A 50-year-old man was admitted with complaints of Canadian Cardiovascular Society class III angina precipitated by exertion. He had inferior wall myocardial infarction (IWMI) a month back and received intravenous thrombolysis with alteplase. His electrocardiogram showed an incomplete right bundle branch block with Q waves in II, III, and aVF leads (Fig. 1). Transthoracic echocardiogram showed mild left ventricular dysfunction with an ejection fraction of 45% and hypokinesia in inferior and lateral walls.
Figure 1.
Baseline electrocardiogram (ECG) showing normal sinus rhythm, incomplete right bundle branch block (RBBB) with Q waves in leads II, III, and aVF
Subsequently, he was taken for a coronary angiogram, which revealed a significant stenosis in the left circumflex artery (LCx) and an anomalous diagonal artery originating from the distal left main coronary artery (LMCA) (Fig. 2). This anomalous diagonal artery was diseased, with a significant obstruction, and resulted in a lateral wall injury. Other vessels, including the left anterior descending and right coronary arteries, were normal. The patient was then analyzed by coronary computed tomography angiogram to delineate the anatomy better, which confirmed the anomalous vessel as the first diagonal branch, supplying the lateral wall of the left ventricle (Fig. 3).
Figure 2.
Invasive coronary angiography.
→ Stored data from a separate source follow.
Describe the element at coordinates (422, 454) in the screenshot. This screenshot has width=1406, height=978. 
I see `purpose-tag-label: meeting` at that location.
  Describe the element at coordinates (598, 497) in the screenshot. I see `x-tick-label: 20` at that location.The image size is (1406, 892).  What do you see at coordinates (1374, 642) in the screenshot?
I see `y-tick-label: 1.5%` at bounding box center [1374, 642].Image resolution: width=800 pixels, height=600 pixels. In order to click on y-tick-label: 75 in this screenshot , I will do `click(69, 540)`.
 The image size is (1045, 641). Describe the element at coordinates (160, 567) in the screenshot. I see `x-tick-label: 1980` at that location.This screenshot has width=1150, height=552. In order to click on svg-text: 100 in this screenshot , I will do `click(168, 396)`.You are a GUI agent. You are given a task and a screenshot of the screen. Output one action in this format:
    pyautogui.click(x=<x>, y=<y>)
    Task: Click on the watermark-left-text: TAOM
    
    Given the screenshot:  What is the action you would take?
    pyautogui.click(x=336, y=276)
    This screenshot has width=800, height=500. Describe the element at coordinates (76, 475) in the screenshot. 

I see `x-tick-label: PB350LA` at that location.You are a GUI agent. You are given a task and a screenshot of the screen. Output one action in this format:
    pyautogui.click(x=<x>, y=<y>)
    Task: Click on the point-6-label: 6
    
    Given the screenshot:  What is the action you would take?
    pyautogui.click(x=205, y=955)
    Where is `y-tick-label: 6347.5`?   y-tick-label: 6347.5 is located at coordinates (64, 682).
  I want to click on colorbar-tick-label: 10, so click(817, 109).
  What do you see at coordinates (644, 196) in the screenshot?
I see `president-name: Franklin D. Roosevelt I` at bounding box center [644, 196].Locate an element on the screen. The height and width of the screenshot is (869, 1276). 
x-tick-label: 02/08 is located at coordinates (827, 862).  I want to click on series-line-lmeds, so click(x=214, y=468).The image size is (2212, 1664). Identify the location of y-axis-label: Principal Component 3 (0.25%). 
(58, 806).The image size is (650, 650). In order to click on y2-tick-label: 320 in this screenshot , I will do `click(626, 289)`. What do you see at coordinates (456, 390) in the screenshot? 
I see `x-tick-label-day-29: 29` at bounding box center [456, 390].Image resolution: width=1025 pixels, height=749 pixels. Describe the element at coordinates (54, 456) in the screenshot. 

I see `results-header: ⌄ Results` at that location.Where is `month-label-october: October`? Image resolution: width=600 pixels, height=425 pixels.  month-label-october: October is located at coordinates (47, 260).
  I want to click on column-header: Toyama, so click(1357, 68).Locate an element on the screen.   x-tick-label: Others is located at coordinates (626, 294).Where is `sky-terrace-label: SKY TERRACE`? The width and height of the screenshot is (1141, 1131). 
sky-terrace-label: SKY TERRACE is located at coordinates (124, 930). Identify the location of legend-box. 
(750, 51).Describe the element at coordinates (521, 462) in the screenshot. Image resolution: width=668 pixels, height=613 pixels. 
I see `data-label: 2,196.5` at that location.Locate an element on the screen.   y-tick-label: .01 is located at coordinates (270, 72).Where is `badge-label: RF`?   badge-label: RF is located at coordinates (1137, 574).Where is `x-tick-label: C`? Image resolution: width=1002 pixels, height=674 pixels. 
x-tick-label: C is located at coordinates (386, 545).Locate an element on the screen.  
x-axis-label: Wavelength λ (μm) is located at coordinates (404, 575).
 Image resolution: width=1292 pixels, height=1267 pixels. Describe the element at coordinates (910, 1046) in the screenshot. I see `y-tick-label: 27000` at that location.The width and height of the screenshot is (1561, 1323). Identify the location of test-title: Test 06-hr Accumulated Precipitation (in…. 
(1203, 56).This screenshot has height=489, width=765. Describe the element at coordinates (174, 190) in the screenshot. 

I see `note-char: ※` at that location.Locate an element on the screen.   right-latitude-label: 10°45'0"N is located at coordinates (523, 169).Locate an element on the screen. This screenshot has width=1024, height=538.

Right anterior oblique-caudal view (a) and left anterior oblique-cranial view (b) showing diseased distal left circumflex coronary artery (*) and anomalous diagonal artery (arrow) arising from the distal left main artery just before the left anterior descending artery origin. There is a stenosis at the bifurcation point of this anomalous diagonal vessel
Figure 3.
Cardiac computed tomographic angiogram confirms the anomalous vessel to be a diagonal artery (arrow) arising from the distal left main coronary artery (asterisk) with a stenosis at its bifurcation in modified left anterior oblique (LAO) cranial views
Our index case had an exceptionally large anomalous diagonal artery with a huge area of myocardium being supplied by this vessel. IWMI was caused by the obstruction of LCx artery and lateral wall injury was the result of a significant stenosis in the large anomalous diagonal artery originating from LMCA. This anomaly of diagonal artery origin is very rare and can pose a significant challenge in coronary interventions. The patient underwent a successful LCx angioplasty with a drug eluting stent; however, the coronary guidewire could not be negotiated through the anomalous diagonal artery. Hence, he was managed conservatively for diagonal artery stenosis and remained stable at 1-year follow up.
Footnotes
Informed consent: Informed consent was obtained from the patient.